What is SOC?
With the increasing adoption of Software-as-a-Service (SaaS) solutions, more and more companies are outsourcing their internal software applications to SaaS based service providers. When a company begins to outsource these functions, many of the risks of the SaaS provider become the risks of the company. Management of the company is responsible for assessing and addressing risks faced by their entity related to financial reporting, compliance with laws and regulations, and the efficiency and effectiveness of operations. When the company engages a service organization to perform key processes or functions, the company exposes itself to additional risks related to the service organization’s system but is responsible for effective control over outsourced functions.
Service providers can assure that their client data is accurate, safe and protected by engaging in a variety of SOC (Service Organization Control) compliance audits. SOC is a set of standardized objectives defined by the American Institute of CPA’s (AICPA) to assist in the management of outsourced functions..
What is SOC 1?
SOC 1 reports are examination engagements undertaken by a service auditor to report on controls at an organization that provides services to user entities when those controls are likely to be relevant to user entities’ internal control over financial reporting (ICFR). SOC 1 reports are restricted use reports, which mean use of the reports is restricted to:
- Management of the service organization (the company who has the SOC 1 performed),
- User entities of the service organization (service organization’s clients), and
- The user entities’ financial auditors (user auditor). The report can assist the user entities’ financial auditors with laws and regulations such as the Sarbanes–Oxley Act. A SOC 1 enables the user auditor to perform risk assessment procedures, and if a Type II report is performed, to assess the risk of material misstatement of financial statement assertions affected by the service organization’s processing.
What is SOC 2?
SOC 2 reports are not specifically focused on internal controls over financial reporting, but rather on controls at a service organization relevant to five key system attributes:
- Security – The system is protected against unauthorized physical and logical access.

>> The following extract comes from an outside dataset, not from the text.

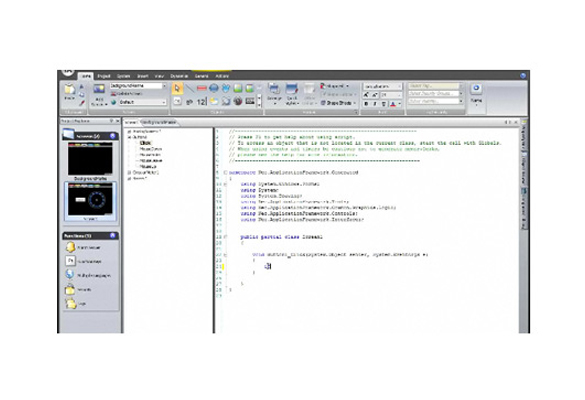Open the Default language dropdown

(143, 102)
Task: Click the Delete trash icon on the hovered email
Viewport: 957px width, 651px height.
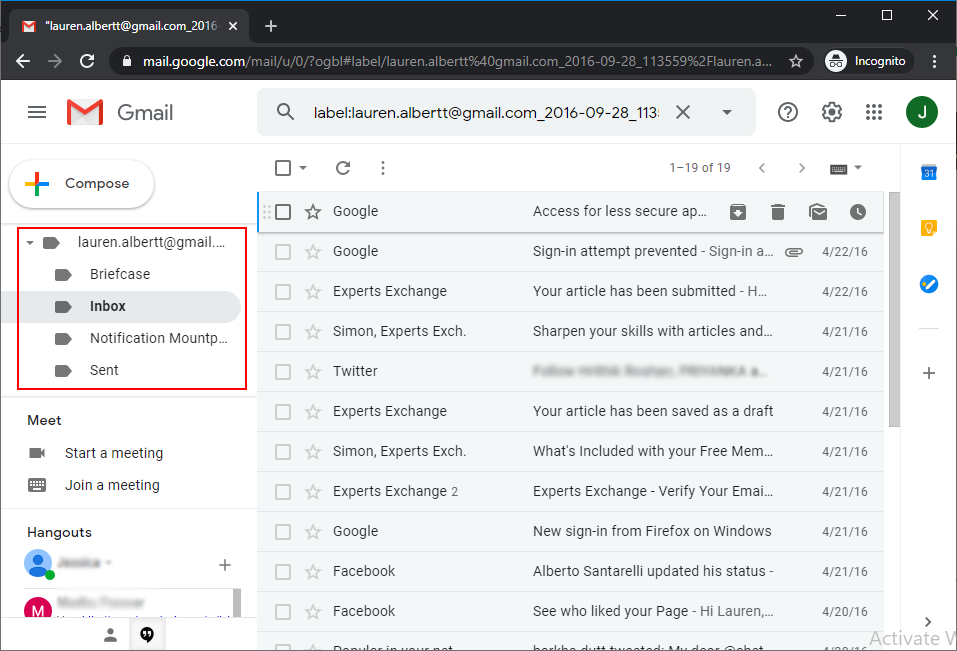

- Availability – The system is available for operation and use as committed or agreed.
- Processing integrity – System processing is complete, accurate, timely, and authorized.
- Confidentiality – Information designated as confidential is protected as committed or agreed.
- Privacy – Personal information is collected, used, retained, disclosed, and destroyed in conformity with the commitments in the entity’s privacy notice and with criteria set forth in generally accepted privacy principles (GAPP) issued by the AICPA and Canadian Institute of Chartered Accountants (CICA).
What is Type I versus Type II?
For both SOC 1 and SOC 2, the two types of reports that can be issued are Type I and Type II. The Type II audit is more comprehensive than the Type I audit, and it includes a full assessment of a company’s infrastructure, software, people, procedures, and data. Type II audit assures that not only are controls well defined, they are also consistently followed across the company.
Why is it so important to be SOC 2 Type II certified?
The SOC 2 Type II certification is recognized worldwide as one of the strictest audit standards for service providers. The Type II audit is comprehensive and ensures that the service provider has all requisite controls in place and follows the processes meticulously every time. The Type II report also includes a description of the tests performed by service auditor and their results.
By becoming SOC 2 Type II certified, service providers can demonstrate that their services meet and exceed the industry’s accepted standard of governing controls and protection of all processed data on behalf of their clients.